Four tracks. One radio edit. A slide guitar that winds through the whole enterprise like a thread of copper wire pulled through wet clay. This is the band's fourth commercial release, following three full-length albums, and it carries the particular confidence of a group that knows exactly what it's doing, even when it's doing several things at once.
The title track opens proceedings and wastes absolutely no time. Sitting atop hip hop beats and a double-time swing section that nods knowingly toward Kendrick Lamar's "For Free," Carroll raps with a fluid authority over a foundation that keeps shifting — blues, jazz, conscious hip hop — never settling long enough to be categorised, always pressing forward. The slide guitar here is not decorative. It *argues*. It bends notes around Carroll's syllables like a second voice, one that arrived from the Mississippi Delta by way of a labour theory of value lecture. The song positions itself in a lineage of social justice rap spanning five decades, and it earns that placement without swagger or apology.
"It's Our Turn" is the EP's most quietly devastating moment. Folk, soul, and hip hop fused beneath the steady thump of a marching band beat — it sounds like a funeral procession that has decided, somewhere along the route, to become a celebration. Carroll's meditation on ancestry is neither sentimental nor abstract; it honours the "brave and silly ancestors" who resisted capitalism's enclosure of the commons with the kind of affection that only comes from genuine political feeling. Feminine wisdom, community, the passing of torches — the themes could curdle into earnestness, but the arrangement keeps them buoyant, grounded, alive.
"Apolitical" is where the record gets philosophically adventurous. Swirling vibraphones and soaring slide guitar orbit rap vocals that press on even as they circle a mantra of paralysis: *I've got capacity but just can't seem to put it in place.* The song's central argument — that apathy is a design feature of capitalism, not a personal failing — is presented not as a lecture but as an experience. You feel the fog before you understand the mechanism producing it. That's the difference between art and a pamphlet, and Carroll clearly understands the distinction.
"All Aboutt," closing out the original four, is the EP's most immediately joyful track, all percussive vocals and bouncy indie rock momentum, with a guitar solo at the end that simply refuses to apologise for itself. Originally appearing on the band's 2018 album *Off Empire*, it slots into this collection with the ease of a song that always knew it belonged here — consumerism's loneliness transformed, through rhythm and solidarity, into something worth dancing to.
The production, captured at Marss Audio and 7 Lamps Music Studio, gives the ensemble room to breathe without ever letting the arrangements sprawl.
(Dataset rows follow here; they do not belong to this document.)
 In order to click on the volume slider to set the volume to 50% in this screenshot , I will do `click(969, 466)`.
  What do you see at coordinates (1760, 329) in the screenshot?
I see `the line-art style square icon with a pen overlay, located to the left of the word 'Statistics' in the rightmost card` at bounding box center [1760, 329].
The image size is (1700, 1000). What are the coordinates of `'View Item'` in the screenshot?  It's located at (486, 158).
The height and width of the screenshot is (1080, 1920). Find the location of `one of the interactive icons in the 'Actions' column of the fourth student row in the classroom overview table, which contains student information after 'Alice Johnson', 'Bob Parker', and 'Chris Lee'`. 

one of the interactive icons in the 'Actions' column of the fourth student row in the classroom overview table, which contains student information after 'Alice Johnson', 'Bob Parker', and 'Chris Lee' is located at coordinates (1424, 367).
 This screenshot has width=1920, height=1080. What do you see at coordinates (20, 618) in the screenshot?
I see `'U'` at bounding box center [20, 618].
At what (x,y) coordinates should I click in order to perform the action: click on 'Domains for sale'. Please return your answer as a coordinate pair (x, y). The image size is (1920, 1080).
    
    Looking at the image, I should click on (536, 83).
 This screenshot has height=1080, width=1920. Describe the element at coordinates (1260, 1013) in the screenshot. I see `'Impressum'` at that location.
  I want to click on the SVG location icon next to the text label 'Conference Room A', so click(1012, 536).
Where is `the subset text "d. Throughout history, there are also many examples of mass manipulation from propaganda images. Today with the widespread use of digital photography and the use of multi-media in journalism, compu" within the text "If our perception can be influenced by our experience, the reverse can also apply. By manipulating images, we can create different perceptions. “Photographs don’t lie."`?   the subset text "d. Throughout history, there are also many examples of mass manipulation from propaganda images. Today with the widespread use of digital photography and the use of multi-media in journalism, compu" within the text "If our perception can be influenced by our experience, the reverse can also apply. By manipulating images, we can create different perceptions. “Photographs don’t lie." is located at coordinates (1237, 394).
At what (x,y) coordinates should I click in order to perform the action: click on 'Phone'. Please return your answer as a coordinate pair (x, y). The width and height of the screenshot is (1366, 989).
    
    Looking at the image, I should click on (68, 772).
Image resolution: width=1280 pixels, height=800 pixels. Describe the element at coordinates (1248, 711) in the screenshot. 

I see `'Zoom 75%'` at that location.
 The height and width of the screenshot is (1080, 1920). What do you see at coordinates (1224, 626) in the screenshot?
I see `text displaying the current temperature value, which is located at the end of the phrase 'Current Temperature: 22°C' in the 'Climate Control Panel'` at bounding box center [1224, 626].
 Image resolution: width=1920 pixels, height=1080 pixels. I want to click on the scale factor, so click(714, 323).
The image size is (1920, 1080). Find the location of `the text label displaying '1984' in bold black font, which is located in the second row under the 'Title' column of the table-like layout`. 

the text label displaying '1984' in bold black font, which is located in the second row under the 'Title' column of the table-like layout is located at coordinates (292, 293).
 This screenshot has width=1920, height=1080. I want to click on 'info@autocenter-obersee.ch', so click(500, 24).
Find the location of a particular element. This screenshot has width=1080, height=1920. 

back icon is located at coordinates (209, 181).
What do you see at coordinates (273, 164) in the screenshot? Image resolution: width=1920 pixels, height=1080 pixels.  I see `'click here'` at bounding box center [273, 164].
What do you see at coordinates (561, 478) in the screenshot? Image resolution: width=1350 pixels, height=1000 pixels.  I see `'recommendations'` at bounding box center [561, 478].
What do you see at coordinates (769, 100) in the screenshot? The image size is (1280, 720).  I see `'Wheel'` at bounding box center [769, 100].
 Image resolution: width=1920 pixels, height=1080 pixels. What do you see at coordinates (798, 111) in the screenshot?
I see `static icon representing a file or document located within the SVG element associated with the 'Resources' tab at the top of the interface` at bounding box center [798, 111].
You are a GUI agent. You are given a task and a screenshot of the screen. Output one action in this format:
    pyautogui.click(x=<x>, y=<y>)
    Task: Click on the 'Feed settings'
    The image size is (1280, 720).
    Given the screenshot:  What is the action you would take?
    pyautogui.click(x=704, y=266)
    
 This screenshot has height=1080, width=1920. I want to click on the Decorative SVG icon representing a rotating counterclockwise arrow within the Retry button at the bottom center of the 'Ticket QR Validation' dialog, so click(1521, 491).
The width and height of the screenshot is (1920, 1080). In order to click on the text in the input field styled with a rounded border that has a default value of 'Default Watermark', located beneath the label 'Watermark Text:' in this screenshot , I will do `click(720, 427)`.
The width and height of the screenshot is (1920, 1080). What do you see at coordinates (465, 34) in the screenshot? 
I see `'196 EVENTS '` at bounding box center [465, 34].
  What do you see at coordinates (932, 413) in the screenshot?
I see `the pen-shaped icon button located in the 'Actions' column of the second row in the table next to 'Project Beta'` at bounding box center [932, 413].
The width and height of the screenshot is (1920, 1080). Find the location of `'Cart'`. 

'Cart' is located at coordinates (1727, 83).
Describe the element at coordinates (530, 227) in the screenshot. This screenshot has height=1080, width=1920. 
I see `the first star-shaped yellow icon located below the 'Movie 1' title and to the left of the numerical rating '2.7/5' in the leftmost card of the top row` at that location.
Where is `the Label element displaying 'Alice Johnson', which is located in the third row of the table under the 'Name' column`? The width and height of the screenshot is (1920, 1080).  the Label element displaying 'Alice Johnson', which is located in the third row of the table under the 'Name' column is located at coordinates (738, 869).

Dakota Hoeppner's keyboards, the percussion of Sascha Enns and Cyril Lojda, the bass contributions from Steven Taddei — everything sits in service of the song. The background vocals from Greg Baan-Meiklejohn and Toni Mendel add warmth without softening the edges that need to remain sharp.
Carroll, a jazz performance graduate of the University of Toronto and a faculty member at the Victoria Conservatory of Music, wears his learning lightly. The vibraphones shimmer with a sophisticated understanding of jazz timbre; the hip hop cadences are precise and unfussy. And yet none of it feels academic. The EP is, at its core, a document of genuine feeling — anger, solidarity, frustration, and stubborn, almost unreasonable hope.
The Capitalocene EP doesn't pretend that music changes the world by itself. It knows that even rebellions, as Carroll himself puts it, "get scanned at the checkout." The joke is real. The grief is real. And somehow, in holding both at once, this record manages to be not just politically engaged but genuinely, pleasurably alive.